Кузьма помолчал и спросил:

– То есть не бомба и не пуля?

– Нет. Да какая тут пуля? Ты о чем? – удивился дед.

– Я думал… да так, – Кузьма потер лоб. – Ладно, выдай мне какой-нибудь одежды и веди.

До кладбища был километр – две сигареты ходу в одну сторону. Могилка еще выглядела свежей, хотя и прошло два года. Галина покоилась рядом с матерью, здесь же маленькими холмиками отдыхали родители Кузьмы. Ей выпало лучшее место – в полутра метрах над землей простерлась сосновая лапа, которая не должна была разрастись и достать сюда, но Кузьма с дедом согласились, что спиливать не стоит.

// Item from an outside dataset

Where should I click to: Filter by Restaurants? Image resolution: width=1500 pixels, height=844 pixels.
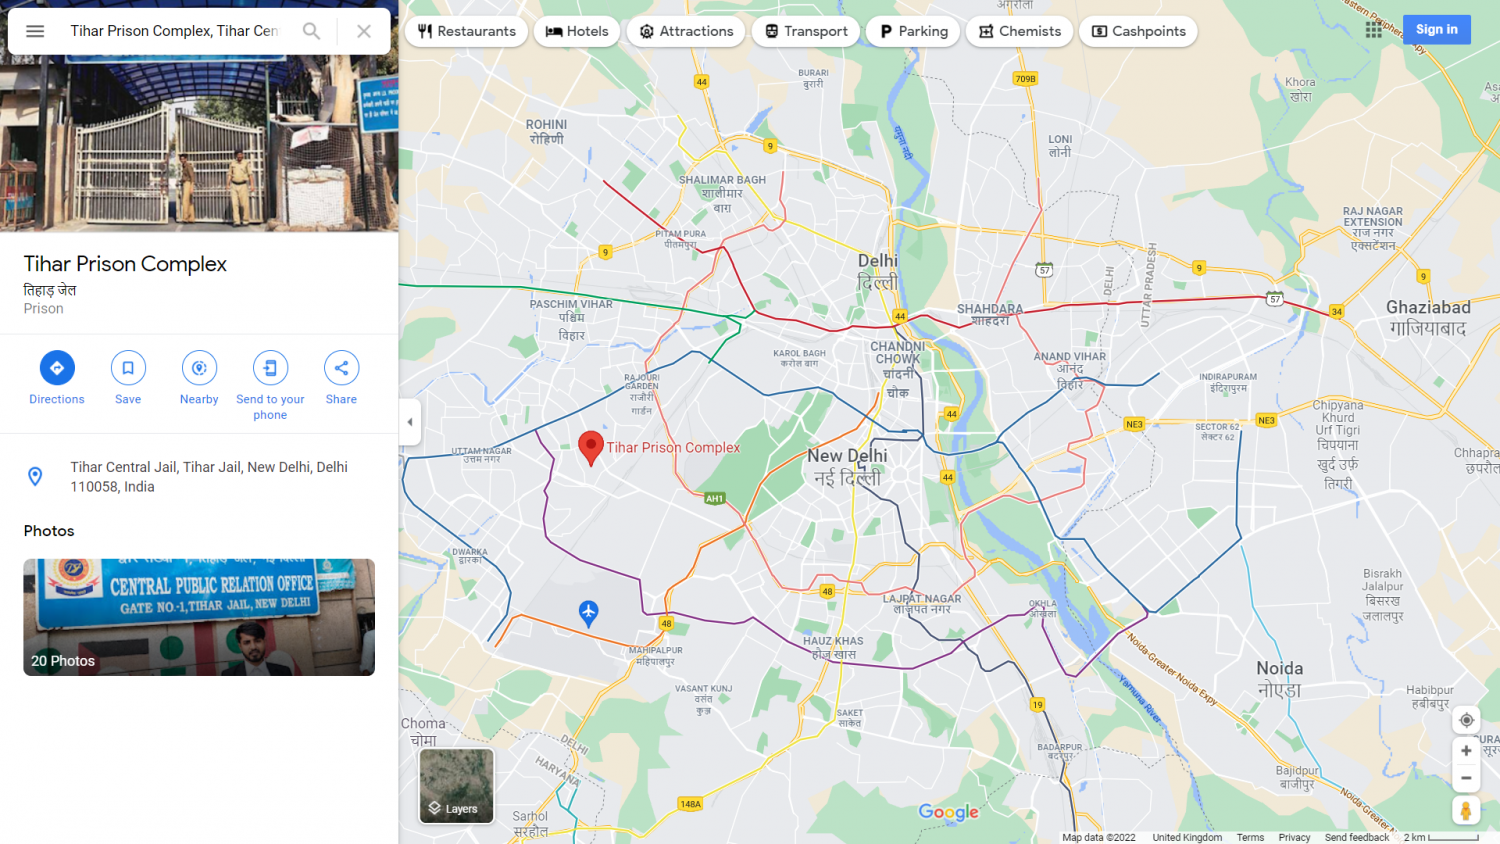[466, 31]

Кузьма обрадовался, что жену охраняет вечно бдительная хвоя, еще подумал, что ни горем, ни лишним воспоминанием ей не поможет. Он знал, что люди умирают на войне. И вскоре стал смотреть не вниз, где, припорошенный иголками, был конечный след его Галины, а прямо перед собой. Дед хмуро наблюдал, как изменяется его лицо, но не подал виду.

Борька терся рядом, скулил.

– Жрать небось хочет.

– Пошли, Борька-пройдоха, поедим.

Вернулись. Кузьма набросал псу тушенки из холодильника, а сам съел макарон по-флотски, которые нашел там же, расспросил про хозяйство и дом. Потом уточнил про Полину:

– Ей же сколько, дед? Уже четырнадцать?

– Пятнадцать.

– Ох, точно, ёшкин кот!.. Когда придет?

– Да кто ее знает. Я особо уже не контролирую.

– Как так? От рук отбилась? Ничего, это мы поправим.

– Не надо, Кузьма. Ей-то потруднее твоего далось.

– Чего далось?

– Ну это, – дед мотнул в сторону улицы, имея в виду Галину могилу, но Кузьма его не понял.

Днем он завалился на кровать, обнял пришедшего поласкаться Борьку и задремал. Со дня отъезда из Одессы его все время тянуло спать, но нынешнее состояние отличалось от того, что он испытывал на войне или в поезде. Из того некрепкого, тревожного сна он выскакивал легко, чувствуя себя отдохнувшим независимо от того, сколько он длился. Мирный же сон тек и тек, но никак не напитывал его силой.

Спал он по-прежнему некрепко, но теперь вставать было труднее раз в десять. Он поднимался, брел в туалет, натыкался на старые и новые предметы (какие-то помнил, какие-то нет), гремел дверями, потом, не видя ничего от тяжести скопленной усталости, шумно брел обратно в постель, где Борька преданно ждал, высунув язык.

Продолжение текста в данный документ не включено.